● To do:
Each line of the material must be reproduced exactly; pictures stay out.

== Data for the task

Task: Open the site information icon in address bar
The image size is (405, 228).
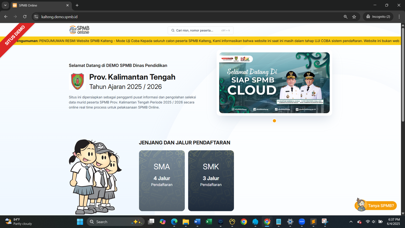Action: [x=36, y=17]
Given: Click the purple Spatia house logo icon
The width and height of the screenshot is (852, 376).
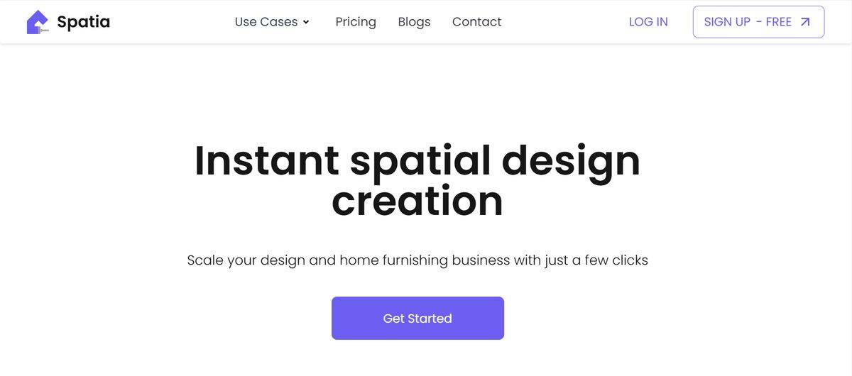Looking at the screenshot, I should tap(37, 22).
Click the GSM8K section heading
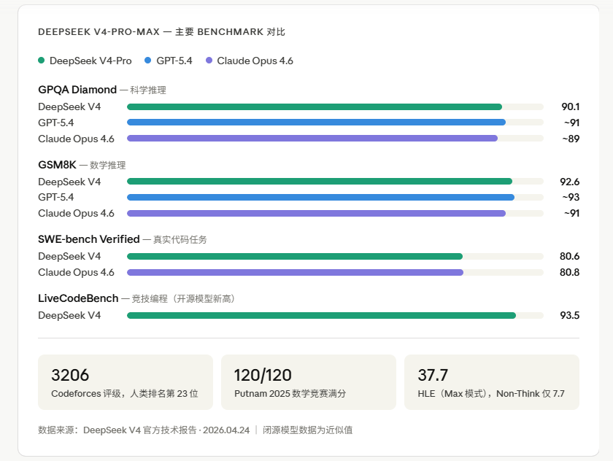 point(57,165)
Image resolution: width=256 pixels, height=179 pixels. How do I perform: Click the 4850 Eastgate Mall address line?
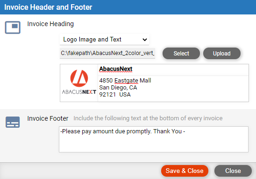125,81
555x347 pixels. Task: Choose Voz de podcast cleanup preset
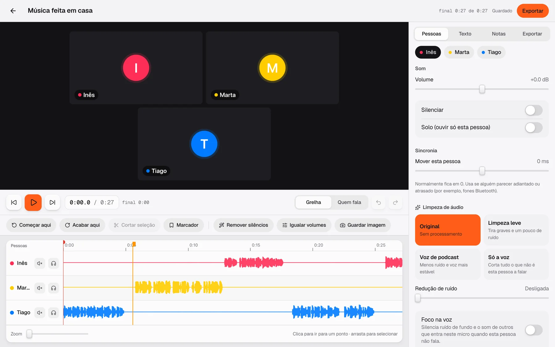pos(448,264)
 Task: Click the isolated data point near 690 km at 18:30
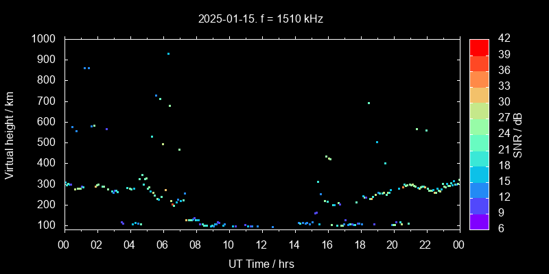(369, 103)
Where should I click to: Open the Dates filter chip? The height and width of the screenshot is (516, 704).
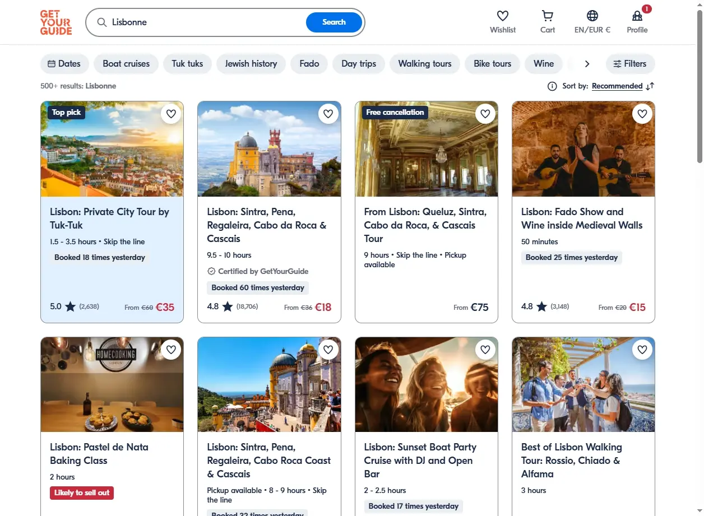[64, 64]
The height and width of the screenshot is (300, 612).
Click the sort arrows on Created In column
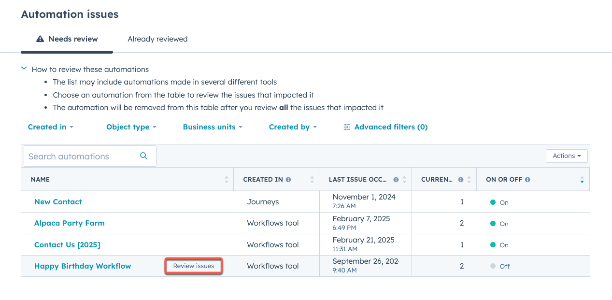point(311,179)
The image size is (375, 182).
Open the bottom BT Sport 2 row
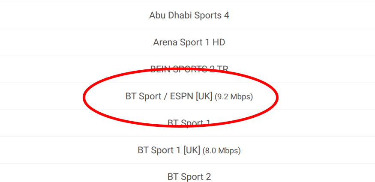(x=189, y=176)
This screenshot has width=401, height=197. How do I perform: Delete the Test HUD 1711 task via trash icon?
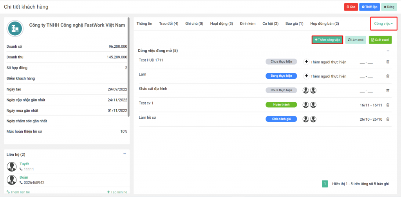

====

● Final answer:
Task: Open the site information icon in address bar
The image size is (405, 228).
Action: [x=36, y=17]
Given: Click the purple Spatia house logo icon
The width and height of the screenshot is (852, 376).
Looking at the screenshot, I should tap(37, 22).
Click the GSM8K section heading
 point(57,165)
Image resolution: width=256 pixels, height=179 pixels. How do I perform: Click the 4850 Eastgate Mall address line?
125,81
555x347 pixels. Task: Choose Voz de podcast cleanup preset
pos(448,264)
 Task: Click the isolated data point near 690 km at 18:30
(369, 103)
Where should I click to: Open the Dates filter chip? The height and width of the screenshot is (516, 704).
[64, 64]
The height and width of the screenshot is (300, 612).
Click the sort arrows on Created In column
point(311,179)
The image size is (375, 182).
Open the bottom BT Sport 2 row
(x=189, y=176)
This screenshot has width=401, height=197. How do I perform: Delete the Test HUD 1711 task via trash icon?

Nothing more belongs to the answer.